▶ **Task to carry out**
Output the lines of the entries below beginning at the one with "Instruction: Click the" and ending with the last, exactly as written and without pictures.

Stored data
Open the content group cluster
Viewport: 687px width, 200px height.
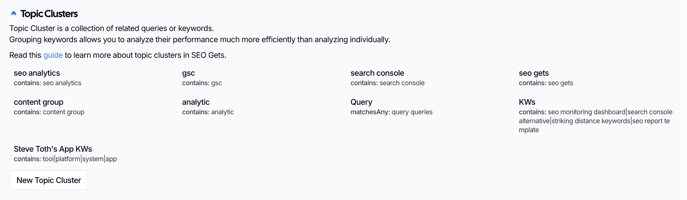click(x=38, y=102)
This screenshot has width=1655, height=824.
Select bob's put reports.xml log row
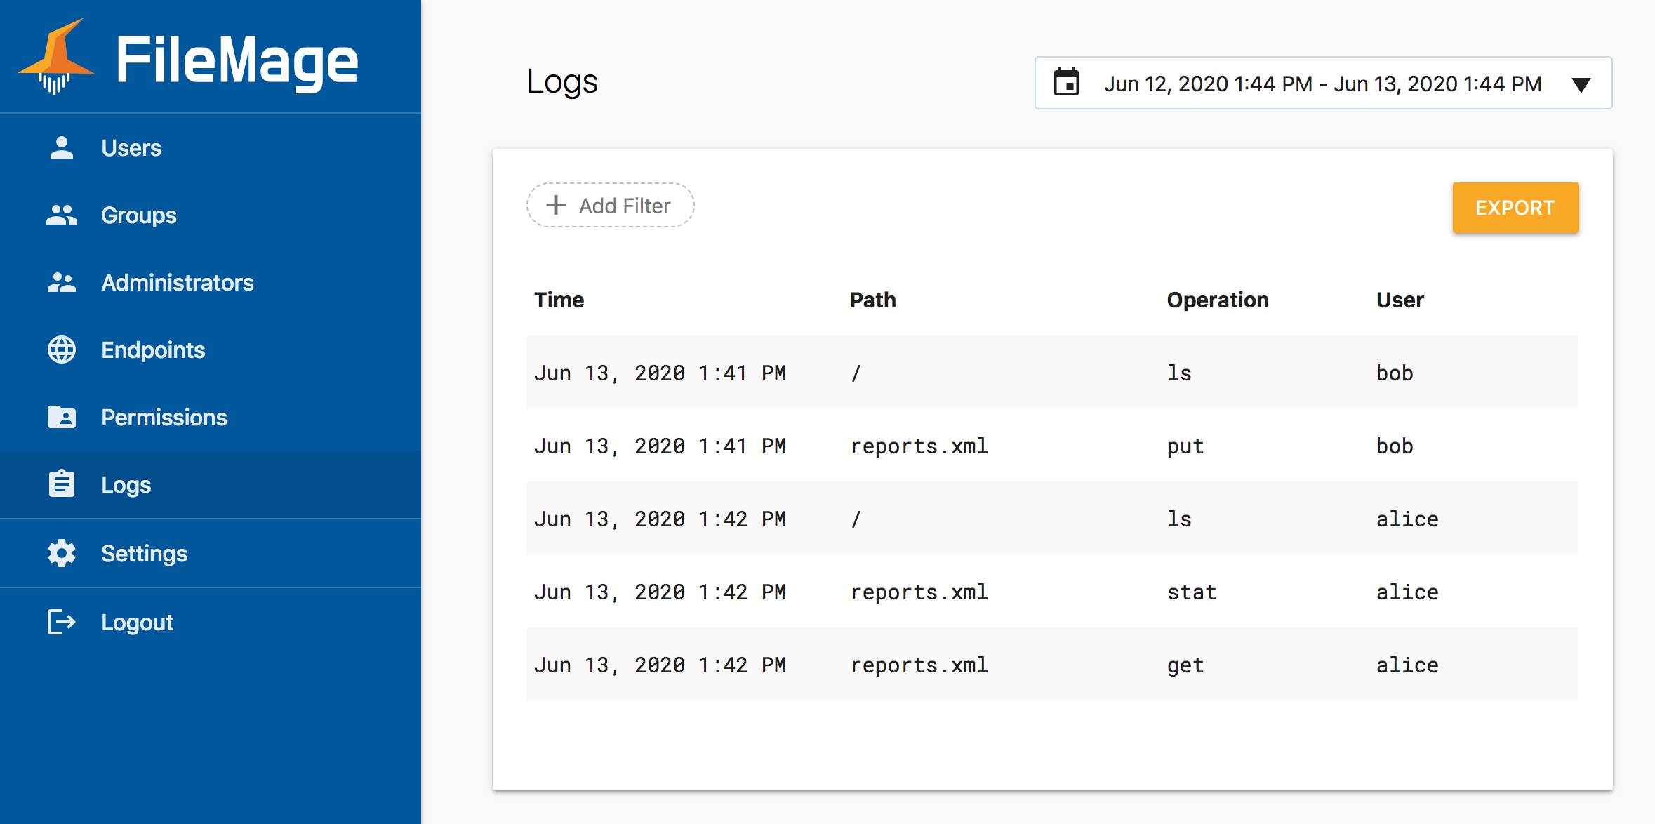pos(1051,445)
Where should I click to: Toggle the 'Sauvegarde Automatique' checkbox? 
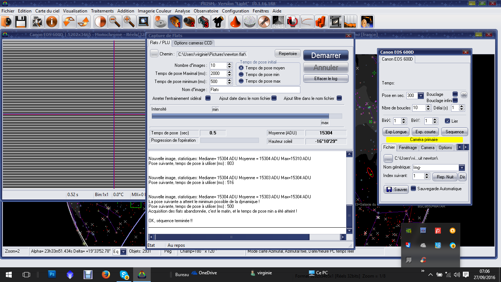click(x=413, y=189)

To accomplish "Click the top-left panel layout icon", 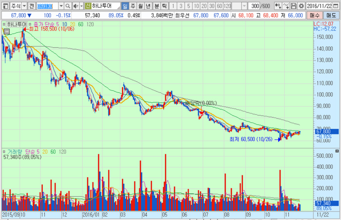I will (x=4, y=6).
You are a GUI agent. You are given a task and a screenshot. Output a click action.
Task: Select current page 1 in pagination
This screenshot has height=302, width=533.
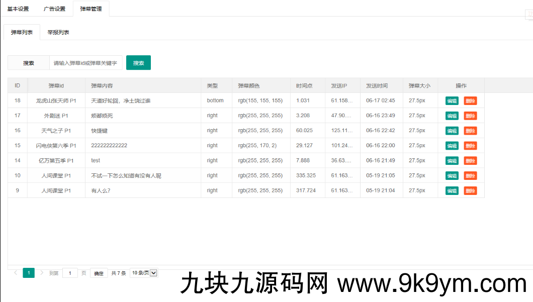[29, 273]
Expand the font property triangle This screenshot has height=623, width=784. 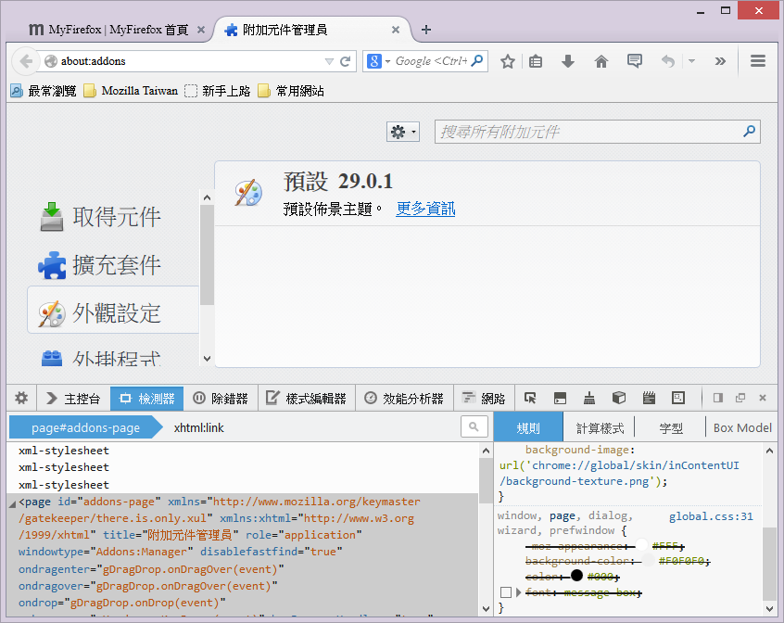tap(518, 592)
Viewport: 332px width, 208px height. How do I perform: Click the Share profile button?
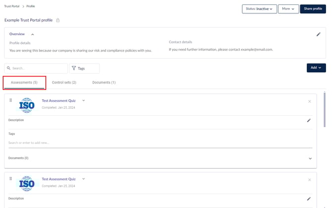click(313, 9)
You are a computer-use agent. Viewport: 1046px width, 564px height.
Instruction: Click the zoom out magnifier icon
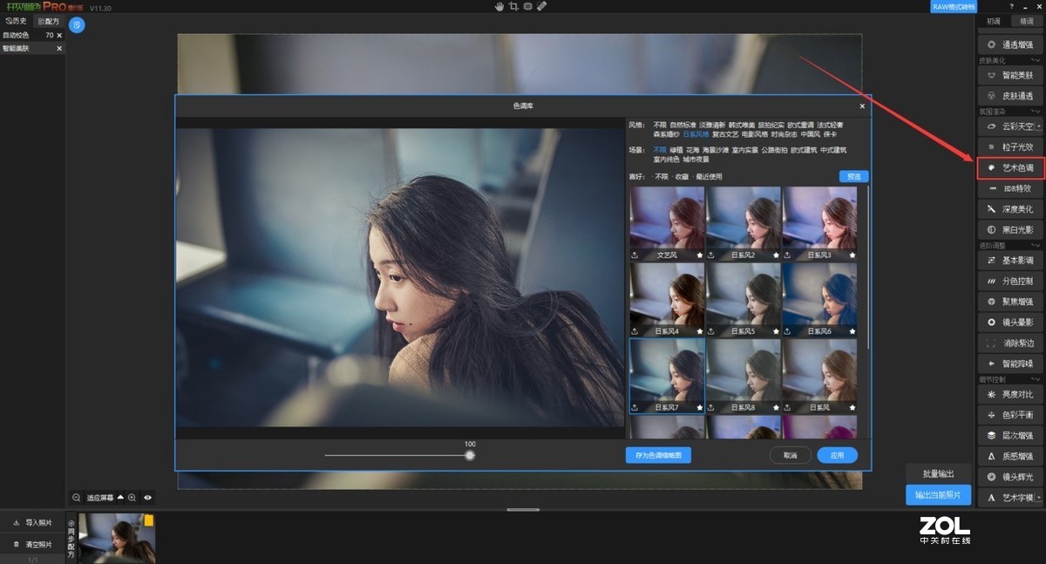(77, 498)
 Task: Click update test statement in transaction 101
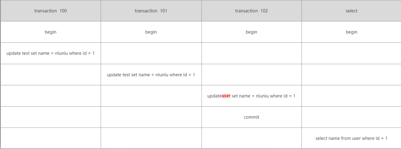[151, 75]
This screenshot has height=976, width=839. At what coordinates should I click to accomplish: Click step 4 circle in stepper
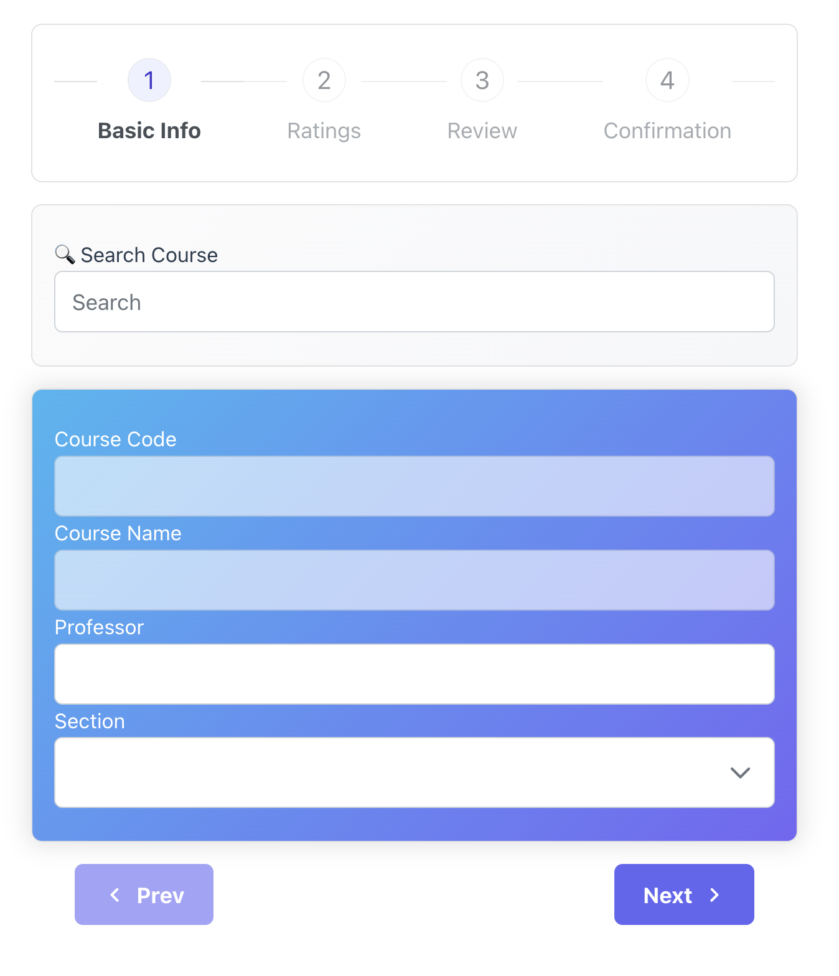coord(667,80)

▶ **Reply**
Instruction: Click the zoom out magnifier icon
(77, 498)
 Task: Click update test statement in transaction 101
[151, 75]
This screenshot has height=976, width=839. At what coordinates should I click to accomplish: Click step 4 circle in stepper
coord(667,80)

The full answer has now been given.